Autoesame neiDa sempre considerati segno di indiscutibile fascino ma anche, a seconda dei gusti, delle vere e proprie mostruosità antiestetiche, i nei sono indubbiamente nostri compagni di vita. Poco importa che questi siano presenti fin dalla nascita o si sviluppino nel corso della vita, l’unica cosa certa è che una volta fatta la nostra conoscenza non ci abbandoneranno mai. Peccato che come accada anche nelle più grandi storie d’amore non tutti i compagni di vita siano eternamente fedeli, così può capitare che qualche neo manifesti improvvisamente una nuova natura, fino a quel momento tenuta nascosta, e si appresti a tradire la nostra fiducia cominciando un nuovo idillio con il terzo incomodo, il melanoma, una forma tumorale maligna molto seria.

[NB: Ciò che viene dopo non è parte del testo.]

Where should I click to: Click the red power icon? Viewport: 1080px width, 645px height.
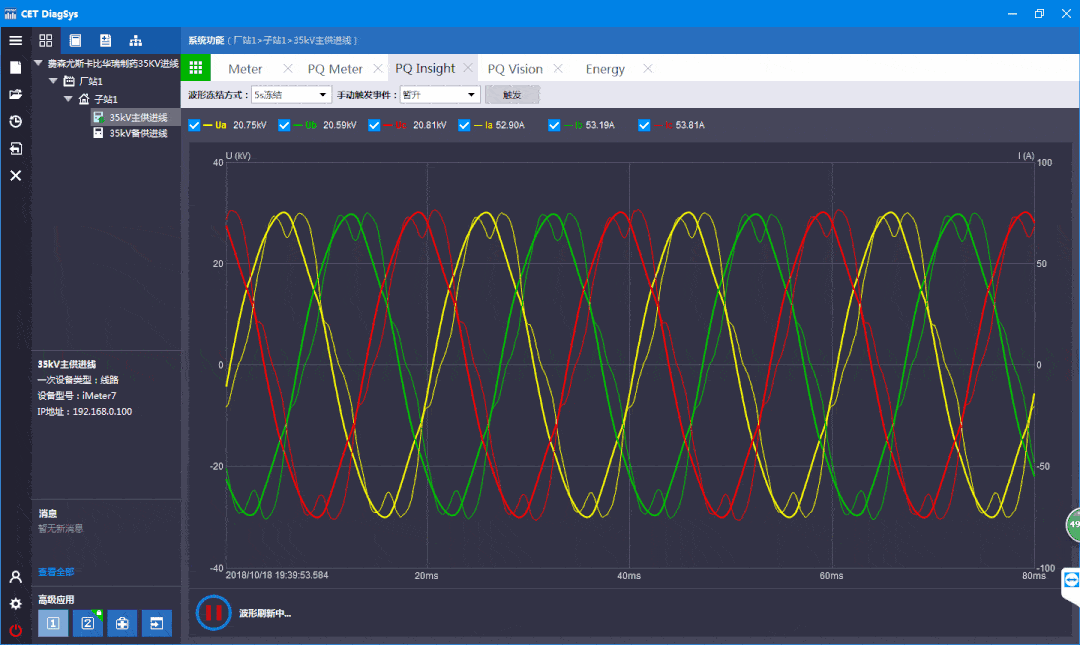coord(15,630)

Fortunatamente nella maggior parte dei casi i nei sono assolutamente innocui ma per impedire che diventino dei vili traditori è importante dedicar loro la dovuta attenzione, quindi conoscerli, rispettarli e controllarli regolarmente. Il miglior modo per far ciò è senza dubbio l’autocontrollo dei nei che, badate bene, non ha niente a che fare con l’autodiagnosi, impossibile da effettuare senza conoscenze e tecnologie specifiche, pertanto per una diagnosi concreta e reale è sempre necessario rivolgersi a un dermatologo. L’autoesame consiste in una semplicissima ispezione visiva che permette di tenere sotto controllo i nei per verificare eventuali mutamenti che andranno poi sottoposti all’attenzione di uno specialista. Nel metodo dell’autoesame rientra la cosiddetta regola dell’ABCDE che consiste nell’osservare alcune caratteristiche dei nei che potrebbero far nascere il sospetto di essere afflitti da melanoma, ma vediamola nello specifico:

  • A come asimmetria, infatti, contrariamente al normale neo, il melanoma è caratterizzato da una marcata asimmetria.
  • B come bordi frastagliati a differenza dei comuni nei che hanno bordi ben definiti e regolari.
  • C come colore, infatti, diversamente dai semplici nei, il melanoma può presentare un colore disomogeneo tendente al rossastro.
  • D come dimensioni, in quanto il melanoma tende a crescere sia in orizzontale che in verticale. È opportuno tenere sotto controllo i nei con diametro superiore ai 3 mm.
  • E come evoluzione, perché diversamente dal normale neo che non cambia nel corso del tempo, il melanoma, oltre a cambiare colore, dimensione e forma, è spesso circondato da crosticine, bolle o screpolature.

Quando ci si deve quindi rivolgere al medico? Semplicemente quando il neo presenta anche una sola delle caratteristiche sopraindicate. In parole povere, se il neo cambia forma, colore o dimensione nell’arco di poco tempo è un buon motivo per richiedere una visita specialistica.

L’autoesame dei nei dovrebbe essere fatto da tutti, ma in particolar modo da chi ha avuto un familiare colpito da melanoma, da chi ha una carnagione molto chiara, da chi ha tanti nei ed ancor più se ha la consapevolezza di avere nevi a rischio od ancora da chi ha subito diverse scottature solari in giovane età.

Poiché il miglior modo per sconfiggere il melanoma è la diagnosi precoce, l’autoesame dei nei si rivela in tal senso un validissimo alleato. Non trascuratelo.